I’ve been working with the EfficientNet architecture lately and I wanted to apply Captum’s GuidedGradCam on it but I am getting strange results:
This is the code that I’m using:
from models.efficientnet import EfficientNet
import torch
import PIL.Image
from matplotlib import pyplot as plt
from torchvision.transforms import ToTensor, Resize, Compose, ToPILImage
from dataset_fun import get_data
device = 'cpu' ## Let's just put this to CPU for simplicity
model = EfficientNet.from_pretrained('efficientnet-b2', num_classes=2)
model.load_state_dict(torch.load(
'$PATH_TO_MODEL/pre_trained_model.pt'))
df = get_data() # Getting my data
df = df[df['label'] == 1]
transforms = Compose([Resize((224, 224)), ToTensor()])
model = model.to(device)
model.eval()
# Here I Instantiate the grad cam class as well as the desired layer to compute the gradients
grad_cam_layer = model._conv_head # Last convolutional layer of the EfficientNet
guided_fc = attr.GuidedGradCam(model, grad_cam_layer)
for filename in df['filename'].values.tolist():
# Some due pre-processing
im = PIL.Image.open(filename)
im = im.convert('RGB')
im = transforms(im).unsqueeze(0).to(device)
# Obtain attributes
attributes = guided_gc.attribute(im, 1)
# Plot them on screen
plt.imshow(ToPILImage()(attributes[0])) # We convert to PIL and show it on screen
plt.show()

### Dataset excerpt
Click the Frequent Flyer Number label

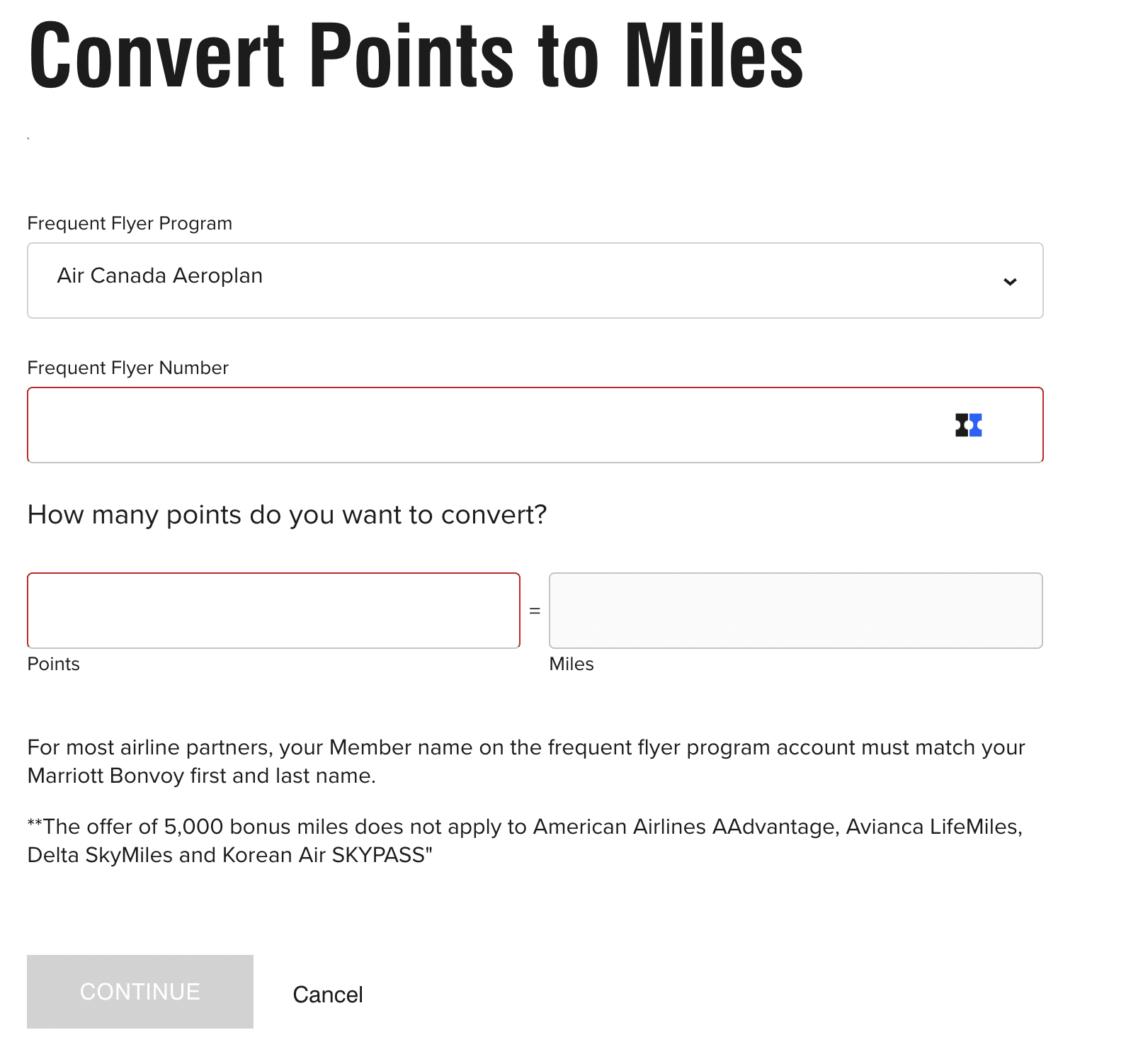[x=127, y=368]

### Questions
[1] In the forum post on applying Captum's GuidedGradCam to EfficientNet, which layer is chosen for computing the gradients?
[2] Write the next part of the forum post on applying Captum's GuidedGradCam to EfficientNet, picking up after its last line.
The data above were taken from a separate source.

### Answers below
[1] The model's `_conv_head`, the last convolutional layer of the EfficientNet.

[2]
plt.clf() # will make the plot window empty
Below I show the photo that was sent to the model and the returned GradCam (I know the photos aren’t pretty, skin cancer isn’t beautiful). As it can be seen, the result doesn’t provide much information.
Dissecting the EfficientNet I’ve seen that it doesn’t use any nn.ReLU but rather a novel non-linear function named Swish. Could this be causing the error as in the Captum implementation they mention that the ReLUs have to be of a specific type.
Any help on how to properly compute the Guided Gradient Cam of an image using Captum would be appreciated.
Caveat: I know the first image is bigger, but it gets resized in the transform.
Advances:
I managed to change the Swish to a nn.ReLU() with the following code:
for i in range(len(model._blocks)):
model._blocks[i]._swish = nn.ReLU()
model._swish = nn.ReLU()
The problem is that it now outputs a complete black square.
Althought this is the recommended activation function, the model wasn’t trained with it.